The regulatory body has recommended that crypto should be assessed on its operational risks to the bank, its credit, and its market liquidity. Well-established currencies, such as Bitcoin, will be managed in line with a “new conservative prudential treatment” the committee said.
Currently, the leading global standard-setter for the prudential regulation of banks, the Basel Committee on Banking Supervision (BCBS) is based in Switzerland and comprises 45 members from bank supervisors and central banks in 28 jurisdictions.
The recommendations have come as a welcomed move by banking leaders and crypto cynics alike, and experts say the move now needs to be followed by a global policy that makes crypto assets safer for both banks and customers. This is despite the potential pitfalls due to crypto being associated with criminal activities and terrorism.
Cryptocurrency regulations welcomed
Although currently, banks have limited exposure to cryptocurrency, the popularity of Bitcoin, Etherium, and others is increasing rapidly among consumer and business transactions.
Recently, El Salvador became the first country in the world to adopt Bitcoin as legal tender.
According to reports, 62 out of 84 congressional votes saw the move approved following President Nayib Bukele's proposal to embrace the cryptocurrency. This occurred despite concern about the potential impact on El Salvador's programme with the International Monetary Fund.
Fintech giants such as PayPal are also loosening their grip on cryptocurrency. The California-based online payments leader recently announced at the Coindesk Consensus 2021 conference, that it would allow customers to move cryptocurrency holdings off its platform via third-party wallets.
PayPal has also enabled users to buy and sell digital currencies through its platform since October 2020.
In an official statement released by the BCSC, the committee’s members said, “Continued growth and innovation in crypto-assets and related services, coupled with the heightened interest of some banks, could increase global financial stability concerns and risks to the banking system in the absence of a specified prudential treatment.”

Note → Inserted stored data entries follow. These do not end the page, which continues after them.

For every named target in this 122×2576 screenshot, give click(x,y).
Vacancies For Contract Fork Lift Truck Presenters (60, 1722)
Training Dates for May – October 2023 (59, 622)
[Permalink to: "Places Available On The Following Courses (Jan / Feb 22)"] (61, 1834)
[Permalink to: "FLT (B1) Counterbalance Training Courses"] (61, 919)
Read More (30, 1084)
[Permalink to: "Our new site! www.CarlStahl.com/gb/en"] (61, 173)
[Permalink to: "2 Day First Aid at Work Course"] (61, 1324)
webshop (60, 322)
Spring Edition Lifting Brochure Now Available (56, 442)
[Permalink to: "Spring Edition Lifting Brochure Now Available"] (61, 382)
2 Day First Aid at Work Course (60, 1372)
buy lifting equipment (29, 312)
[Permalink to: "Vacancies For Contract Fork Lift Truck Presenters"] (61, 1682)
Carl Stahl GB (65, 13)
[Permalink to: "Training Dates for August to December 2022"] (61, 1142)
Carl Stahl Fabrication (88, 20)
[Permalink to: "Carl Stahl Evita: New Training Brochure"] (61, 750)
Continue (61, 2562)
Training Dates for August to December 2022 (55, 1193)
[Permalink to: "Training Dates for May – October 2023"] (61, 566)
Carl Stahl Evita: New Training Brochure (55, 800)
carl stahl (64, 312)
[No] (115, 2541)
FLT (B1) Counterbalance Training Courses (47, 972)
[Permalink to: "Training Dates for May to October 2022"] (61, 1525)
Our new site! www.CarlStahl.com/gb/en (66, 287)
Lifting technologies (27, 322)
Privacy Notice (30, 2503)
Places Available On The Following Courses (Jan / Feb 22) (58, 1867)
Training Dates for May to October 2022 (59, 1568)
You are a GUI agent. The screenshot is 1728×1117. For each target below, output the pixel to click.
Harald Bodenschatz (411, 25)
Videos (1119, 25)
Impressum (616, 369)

An opinion report in the Financial Times also backed the move, saying that the popularity of cryptocurrencies shows no signs of slowing down and therefore, its volatility, which puts retailers and lenders at risk, must be made a safer asset.
Data shows that the value of Bitcoin makes up 50% of the cryptocurrency market, which is currently worth an estimated US$2trn. The BCBS announcement also boosted the value of the market because regulation classes cryptocurrency officially as an asset and is a significant recognition of maturation.
However, volatility remains an issue following Bitcoin’s turbulent year, which has seen it rise from $30,00 to more than $60,00 and then back down to $37,000 in under 12 months.
Crypto cynics not happy
But not everyone is pleased about the move. The director of the CPB Netherlands Bureau for Economic Policy Analysis, Pieter Hasekamp, published an article entitled ‘The Netherlands must ban Bitcoin” in response to the news for daily newspaper Het Financieele Dagblad
Hasekamp has predicted that cryptocurrency is a bubble that will ultimately collapse. He also urged the Netherlands government to ban bitcoin and other cryptocurrencies with immediate effect.
He said, “Cryptocurrencies are unsuitable as a unit of account and means of payment outside the criminal circuit; its use as a store of value is based on the hope that cryptocurrencies will one day replace real money. But that’s not going to happen.”
He continued, “Cryptocurrencies are essentially neither money nor a financial product, but an example of what Nobel laureate Robert Shiller calls a contagious narrative: a contagious story in which people believe because other people believe in it. Gresham’s law is replaced by Newton’s law: what goes up, must come down.”